* **PASSAGE SHOWN**:
++++

AI llama-server on a phone

Yesterday I made an AI server run on my broken 6 year old phone. In the same week as GitHub moved to usage based pricing and a week after we learnt that a company accidentally spent $500 million on Claude AI in one month alone, I dug out a discard piece of technology to host an LLM.

server on the left, client on the right

Now, I’m not saying we’re all going to solve the massive cost problem that AI currently has by rummaging around in the back of our drawers. The first model I tried was LFM2.5-1.2B-Instruct, which is a very small language model (SLM) running at a pedestrian 9 tokens per second. The phone in question is a Samsung M21, released in 2020 with 4GB of RAM and an Exynos 9611 octa-core processor (4x2.3GHz and 4x1.7GHz cores). Whilst it won’t win any accolades for speed, quite frankly I was impressed it ran anything at all.

What I will say is that this represents the kind of mindset shift that I think we’ll be seeing more of through 2026 and beyond. Gone are the days of paying by the PRU (premium request unit), irrespective of the complexity, and instead the user will be forced to count the cost in tokens and the rate. This kind of change is likely to force most users to become more sophisticated in balancing their goals with cost efficient consumption of cloud models. It’ll force others to run small models locally, albeit probably on their workstations or laptops rather than their phones.

++++

* **DATASET**:
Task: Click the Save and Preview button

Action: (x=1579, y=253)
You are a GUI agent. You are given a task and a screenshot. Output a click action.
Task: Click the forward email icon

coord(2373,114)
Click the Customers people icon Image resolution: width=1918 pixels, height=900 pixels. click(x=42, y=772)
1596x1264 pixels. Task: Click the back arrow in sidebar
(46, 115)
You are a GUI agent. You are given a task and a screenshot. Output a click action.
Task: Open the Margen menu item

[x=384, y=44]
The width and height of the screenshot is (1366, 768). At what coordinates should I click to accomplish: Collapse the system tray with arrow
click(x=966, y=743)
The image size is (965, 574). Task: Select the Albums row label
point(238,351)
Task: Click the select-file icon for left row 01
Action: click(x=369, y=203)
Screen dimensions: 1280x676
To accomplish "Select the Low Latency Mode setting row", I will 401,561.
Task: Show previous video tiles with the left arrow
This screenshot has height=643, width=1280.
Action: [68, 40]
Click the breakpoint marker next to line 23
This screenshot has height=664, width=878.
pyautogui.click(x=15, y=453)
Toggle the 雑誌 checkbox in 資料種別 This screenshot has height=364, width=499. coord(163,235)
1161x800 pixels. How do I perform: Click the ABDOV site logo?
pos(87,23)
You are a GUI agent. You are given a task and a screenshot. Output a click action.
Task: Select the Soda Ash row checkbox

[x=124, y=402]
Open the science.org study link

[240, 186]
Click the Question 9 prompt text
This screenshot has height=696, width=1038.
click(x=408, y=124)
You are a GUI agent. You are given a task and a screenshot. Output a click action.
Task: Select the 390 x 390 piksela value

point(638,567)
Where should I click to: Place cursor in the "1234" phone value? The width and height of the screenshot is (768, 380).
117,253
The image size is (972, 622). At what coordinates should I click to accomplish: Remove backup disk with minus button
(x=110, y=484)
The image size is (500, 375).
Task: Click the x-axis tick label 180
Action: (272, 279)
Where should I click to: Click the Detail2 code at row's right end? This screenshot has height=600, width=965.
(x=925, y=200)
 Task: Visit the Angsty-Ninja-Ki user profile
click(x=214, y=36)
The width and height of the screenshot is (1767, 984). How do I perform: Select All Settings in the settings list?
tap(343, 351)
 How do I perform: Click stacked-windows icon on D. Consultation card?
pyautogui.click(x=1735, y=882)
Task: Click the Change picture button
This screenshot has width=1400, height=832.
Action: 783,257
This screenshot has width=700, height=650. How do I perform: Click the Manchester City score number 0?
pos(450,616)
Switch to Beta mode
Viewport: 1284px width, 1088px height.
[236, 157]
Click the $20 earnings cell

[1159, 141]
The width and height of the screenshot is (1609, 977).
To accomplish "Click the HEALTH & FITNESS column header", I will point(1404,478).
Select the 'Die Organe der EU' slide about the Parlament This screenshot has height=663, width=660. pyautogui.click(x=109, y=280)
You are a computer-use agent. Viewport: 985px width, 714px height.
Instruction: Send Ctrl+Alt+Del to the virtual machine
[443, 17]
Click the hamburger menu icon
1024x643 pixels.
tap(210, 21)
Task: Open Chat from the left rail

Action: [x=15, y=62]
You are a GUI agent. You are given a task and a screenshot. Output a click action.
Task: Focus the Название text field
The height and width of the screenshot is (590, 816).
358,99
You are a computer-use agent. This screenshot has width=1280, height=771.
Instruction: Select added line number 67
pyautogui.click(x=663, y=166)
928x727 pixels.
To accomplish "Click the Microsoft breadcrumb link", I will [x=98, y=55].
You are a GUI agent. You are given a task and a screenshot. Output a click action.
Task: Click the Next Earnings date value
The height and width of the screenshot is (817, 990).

++++

* **TASKS TO PERFORM**:
• A. In the passage about running an AI server on an old phone, what speed did the first model reach?
• B. Write the next part of the passage about running an AI server on an old phone, starting after its final sentence.

* **OUTPUTS FOR THE TASKS**:
• A. 9 tokens per second.

• B.
A usable agent on your network

This hack isn’t just a thought experiment; it has real utility, especially for simplified workflows that don’t need a powerful model. In coding harnesses like OpenCode, you are able to define subagents and specify the model type and the provider (or in this case the local openAI endpoint). Often these subagents are given specific roles and restricted tools to perform deterministic tasks, such as websearches, code linting or security audits. One benefit of a subagent is that they are spawned with a clean context, which means that they don’t require a large context window to operate. This is the kind of thing I will be experimenting with SLMs on my phone (and other discarded hardware), along with a more capable model (probably cloud based) to orchestrate. Running subagents on local hardware will become an increasingly common use case given the price hike for cloud models.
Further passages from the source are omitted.